4 Tips For Problem-Free Baby Ear Piercing

Sumanda M. would love to get her 5-month-old baby girl's ears pierced, yet she's received conflicting advice on when to do it. "My friend said to have it done at 6 months because she will be too small to pull the earrings out if it irritates her. But my pharmacist said to wait until 1 year, because if it's done while she's too small the holes might be skew later on. What do you think is the best time to have the ears pierced?" she asked the community.

Samantha M., too, would like to get her 3-month-old daughter's ears pierced but is not sure when or where to get it done. "If you have a child with pierced ears, what age did she get them? Did a doctor open her ears? If not, where did you go to get it done?" she asked.

Many parents will debate the merits of piercing a baby's ears. Yet if you're sold on the idea of getting your baby some bling, here are four tips to make it as pain- and problem-free as possible.

1. Consult Your Pediatrician

Before getting your baby's ears pierced, many readers recommend you consult your pediatrician. He or she will be the best professional to assess whether your baby's ears are a suitable size for earrings. Additionally, a pediatrician should determine what vaccines your child should need prior to piercing. Some mall jewelry stores, for instance, require parents to show their child's shot records before piercing, Ciera W. said.

More important than records is the advice of a doctor, who can assess when your child is healthy and has enough immunity built up to decrease the chance of infection. Alecia D.'s doctor, for example, told her to wait a couple of weeks after the 2-month vaccines. Amber A.'s doctor was more conservative, asking Amber to wait until her daughter was 6 months old.

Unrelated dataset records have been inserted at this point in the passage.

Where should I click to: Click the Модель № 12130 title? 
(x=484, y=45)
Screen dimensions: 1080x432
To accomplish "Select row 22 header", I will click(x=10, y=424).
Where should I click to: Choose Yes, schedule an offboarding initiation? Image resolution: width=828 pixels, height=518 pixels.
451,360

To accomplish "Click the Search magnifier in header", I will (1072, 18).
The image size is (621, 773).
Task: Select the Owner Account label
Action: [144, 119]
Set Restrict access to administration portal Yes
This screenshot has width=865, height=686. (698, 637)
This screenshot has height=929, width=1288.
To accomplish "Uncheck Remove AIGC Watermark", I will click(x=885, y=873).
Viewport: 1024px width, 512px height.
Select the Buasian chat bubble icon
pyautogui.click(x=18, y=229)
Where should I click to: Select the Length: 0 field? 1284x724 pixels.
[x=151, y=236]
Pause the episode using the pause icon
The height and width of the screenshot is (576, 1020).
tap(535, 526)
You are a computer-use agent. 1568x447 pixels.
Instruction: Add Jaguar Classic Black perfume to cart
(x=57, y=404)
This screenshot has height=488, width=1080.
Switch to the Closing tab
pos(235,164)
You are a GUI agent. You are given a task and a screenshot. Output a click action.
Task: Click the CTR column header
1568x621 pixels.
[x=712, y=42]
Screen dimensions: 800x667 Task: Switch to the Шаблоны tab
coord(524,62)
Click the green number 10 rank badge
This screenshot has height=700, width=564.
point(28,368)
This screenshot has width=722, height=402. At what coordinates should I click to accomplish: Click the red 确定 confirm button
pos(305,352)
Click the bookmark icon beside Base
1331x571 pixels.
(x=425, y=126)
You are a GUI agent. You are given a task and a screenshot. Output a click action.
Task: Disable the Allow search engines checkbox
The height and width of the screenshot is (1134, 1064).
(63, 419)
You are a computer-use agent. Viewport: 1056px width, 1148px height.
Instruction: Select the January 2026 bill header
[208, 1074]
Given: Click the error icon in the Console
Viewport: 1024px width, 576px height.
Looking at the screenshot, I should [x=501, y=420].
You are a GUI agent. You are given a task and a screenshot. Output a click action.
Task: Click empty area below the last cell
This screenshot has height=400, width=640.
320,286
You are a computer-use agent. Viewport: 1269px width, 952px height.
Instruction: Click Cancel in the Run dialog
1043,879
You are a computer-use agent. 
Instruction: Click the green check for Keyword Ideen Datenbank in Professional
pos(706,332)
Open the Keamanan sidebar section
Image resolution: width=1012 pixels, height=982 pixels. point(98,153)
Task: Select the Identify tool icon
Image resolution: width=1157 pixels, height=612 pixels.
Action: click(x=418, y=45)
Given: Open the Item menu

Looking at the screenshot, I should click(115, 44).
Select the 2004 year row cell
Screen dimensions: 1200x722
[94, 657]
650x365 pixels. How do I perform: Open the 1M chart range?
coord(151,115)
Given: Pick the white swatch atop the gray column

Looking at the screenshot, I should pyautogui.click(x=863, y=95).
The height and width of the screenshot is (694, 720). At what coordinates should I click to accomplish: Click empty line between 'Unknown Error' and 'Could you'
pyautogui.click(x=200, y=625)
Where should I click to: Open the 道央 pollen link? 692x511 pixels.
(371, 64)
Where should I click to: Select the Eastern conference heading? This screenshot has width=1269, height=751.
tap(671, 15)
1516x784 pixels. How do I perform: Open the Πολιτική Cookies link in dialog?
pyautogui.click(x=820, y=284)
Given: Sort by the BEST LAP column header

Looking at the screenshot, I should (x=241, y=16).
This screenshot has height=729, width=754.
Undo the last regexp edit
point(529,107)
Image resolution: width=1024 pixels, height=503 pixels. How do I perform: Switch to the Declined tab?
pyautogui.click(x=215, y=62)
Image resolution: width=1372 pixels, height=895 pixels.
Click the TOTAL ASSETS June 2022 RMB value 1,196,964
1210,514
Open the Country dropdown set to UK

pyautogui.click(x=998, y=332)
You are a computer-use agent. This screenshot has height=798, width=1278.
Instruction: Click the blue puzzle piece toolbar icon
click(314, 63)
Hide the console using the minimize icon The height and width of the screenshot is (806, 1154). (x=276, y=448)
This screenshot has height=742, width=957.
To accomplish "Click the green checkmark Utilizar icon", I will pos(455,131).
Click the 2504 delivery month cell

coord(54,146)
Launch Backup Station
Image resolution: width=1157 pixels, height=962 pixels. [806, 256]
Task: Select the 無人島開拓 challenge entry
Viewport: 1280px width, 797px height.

A pediatrician often can provide additional assistance by performing the piercing, Jennifer P. said. Her doctor pierced her daughter's ears at her 4-month checkup appointment, and Jennifer said she "felt a lot more comfortable having the doctor pierce them because I knew that they were sterile."

2. Sooner or Later?

Once your doctor has given the "all clear," then moms generally recommend you pierce your baby's ears at a young age. An infant is less likely to tug on her ears, so it makes the holes less noticeable and easier to clean, Melissa O. explained.

Rachel S. agreed, noting she had her daughter's ears pierced at 2 months so she won't remember the pain. "She didn't cry and they healed perfectly." She added that getting ears pierced at a young age makes it easier for your child to recover.

Tiffany A. cautioned against piercings when your child is a preschooler. If you wait until your child is between 4 and 6 years old, it's more challenging to keep their hands clean and away from the holes as they heal, she explained. "Being a fan of piercings and neurotic about their care, I would not want my 4-year-old tugging on her ears. And they will; I know adults who don't stop touching piercings and get them infected."

For these reasons, readers recommend that if you don't pierce your baby's ears when she's an infant, wait until she's a tween or teen and asks for it. Sandie P., for instance, recalled having her ears pierced for her 13th birthday. "I remember it, and it was a special day, so I would want to let the child choose," she said.

Missy agreed, sharing that waiting until her daughter was older made the event special. "I made a huge deal of it, and she felt so grown up and proud of them. She was also old enough to understand when I had to clean and care for them. She could also tell me if they were uncomfortable," she said.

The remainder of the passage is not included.